Manchin and Barrasso in January. Photo: Anna Rose Layden/Getty Images
Sens. Joe Manchin and John Barrasso are out with a long-awaited proposal to expedite environmental reviews for energy and transmission projects.
Why it matters: The measure will be the baseline for any bipartisan permitting deal during the lame duck session.
- The legislation mirrors some of the ideas Manchin has proposed in previous ill-fated bills. It targets changes to specific industries and infrastructure, rather than sweeping overhauls of underlying environmental laws.
Driving the news: The topline provision is a new 150-day statute of limitations to challenge environmental permits in court — a much-discussed idea that was left out of last year's debt ceiling deal.
- The bill would also effectively toss out the LNG export permits pause by putting a 90-day shot clock on the Energy Department to approve or deny pending applications.
- On transmission, it would require a rulemaking from FERC on interregional power lines (the commission has already moved on smaller regional projects).
- And it includes a big suite of policies to expedite leasing and permitting of geothermal projects and treat them more like oil and gas.
Zoom in: The transmission provisions are significant in a bipartisan bill, given that intense GOP opposition has helped stall the permitting debate for years now.
- The bill would eliminate DOE's authority to designate National Interest Electric Transmission Corridors. Instead, FERC would be given power to determine that a transmission line is in the national interest.
- Smaller grid improvements and projects in existing rights of way would get an easier NEPA permitting process.
- And it would tackle the sticky issue of cost allocation by setting up a quantifiable standard based on reliability benefits and other factors to help decide who pays for power lines.
The bill also sets out a whole bunch of other targeted changes across the mining, renewable and oil and gas industries.

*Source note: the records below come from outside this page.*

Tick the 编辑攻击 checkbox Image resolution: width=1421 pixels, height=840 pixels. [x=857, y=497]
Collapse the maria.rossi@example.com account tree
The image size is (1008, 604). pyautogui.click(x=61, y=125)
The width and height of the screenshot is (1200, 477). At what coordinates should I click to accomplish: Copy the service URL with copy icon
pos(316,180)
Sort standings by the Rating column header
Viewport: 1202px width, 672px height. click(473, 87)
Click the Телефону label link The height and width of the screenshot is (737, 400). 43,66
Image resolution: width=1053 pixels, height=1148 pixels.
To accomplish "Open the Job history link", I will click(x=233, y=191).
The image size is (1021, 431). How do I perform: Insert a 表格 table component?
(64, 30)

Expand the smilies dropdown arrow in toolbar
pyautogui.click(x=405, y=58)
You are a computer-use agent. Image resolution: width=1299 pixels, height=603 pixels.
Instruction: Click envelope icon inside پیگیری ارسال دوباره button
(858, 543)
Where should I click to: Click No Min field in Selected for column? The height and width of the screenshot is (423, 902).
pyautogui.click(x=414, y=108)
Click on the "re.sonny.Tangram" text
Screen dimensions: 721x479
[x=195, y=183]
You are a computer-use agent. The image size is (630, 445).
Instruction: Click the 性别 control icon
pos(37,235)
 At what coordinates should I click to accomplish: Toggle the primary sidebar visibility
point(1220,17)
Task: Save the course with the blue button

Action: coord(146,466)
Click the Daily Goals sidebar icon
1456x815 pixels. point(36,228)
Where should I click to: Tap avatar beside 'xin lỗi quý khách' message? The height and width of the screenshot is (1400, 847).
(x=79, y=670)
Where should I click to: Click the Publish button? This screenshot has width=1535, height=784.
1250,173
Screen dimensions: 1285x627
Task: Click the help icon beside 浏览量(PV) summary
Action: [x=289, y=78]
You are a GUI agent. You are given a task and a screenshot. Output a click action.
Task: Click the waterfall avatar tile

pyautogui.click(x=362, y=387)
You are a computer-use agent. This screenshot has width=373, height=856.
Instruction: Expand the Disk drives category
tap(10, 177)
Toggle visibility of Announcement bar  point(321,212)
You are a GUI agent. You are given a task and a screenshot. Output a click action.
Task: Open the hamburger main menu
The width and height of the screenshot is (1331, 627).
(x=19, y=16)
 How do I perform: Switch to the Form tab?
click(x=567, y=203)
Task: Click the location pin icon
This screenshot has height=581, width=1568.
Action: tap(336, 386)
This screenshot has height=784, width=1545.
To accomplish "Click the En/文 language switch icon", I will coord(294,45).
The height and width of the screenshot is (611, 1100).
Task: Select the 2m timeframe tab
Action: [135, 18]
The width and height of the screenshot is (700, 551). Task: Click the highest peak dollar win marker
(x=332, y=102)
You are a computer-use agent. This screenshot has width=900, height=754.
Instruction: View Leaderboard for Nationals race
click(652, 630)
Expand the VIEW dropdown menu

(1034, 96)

- That includes mandated lease sales for both offshore oil and offshore wind and new deadlines for Interior to make decisions on coal leasing.
- And notably, there's language to deal with the impacts of the Rosemont decision by creating a new claims system for hardrock miners to site their mine-related infrastructure on federal lands.
Reality check: Senate Majority Leader Chuck Schumer has publicly declared that getting a permitting deal over the finish line would be "virtually impossible."
Our thought bubble: The bill likely won't fully satisfy folks in industry and Republican hardliners who want to open up the Clean Water Act, Clean Air Act or Endangered Species Act.
- But while the outlook for a permitting bill still isn't great, this certainly makes it more possible.
Editor's note: This story has been clarified to specify that per the bill, the Energy Department would no longer have any role in designating National Interest Electric Transmission Corridors.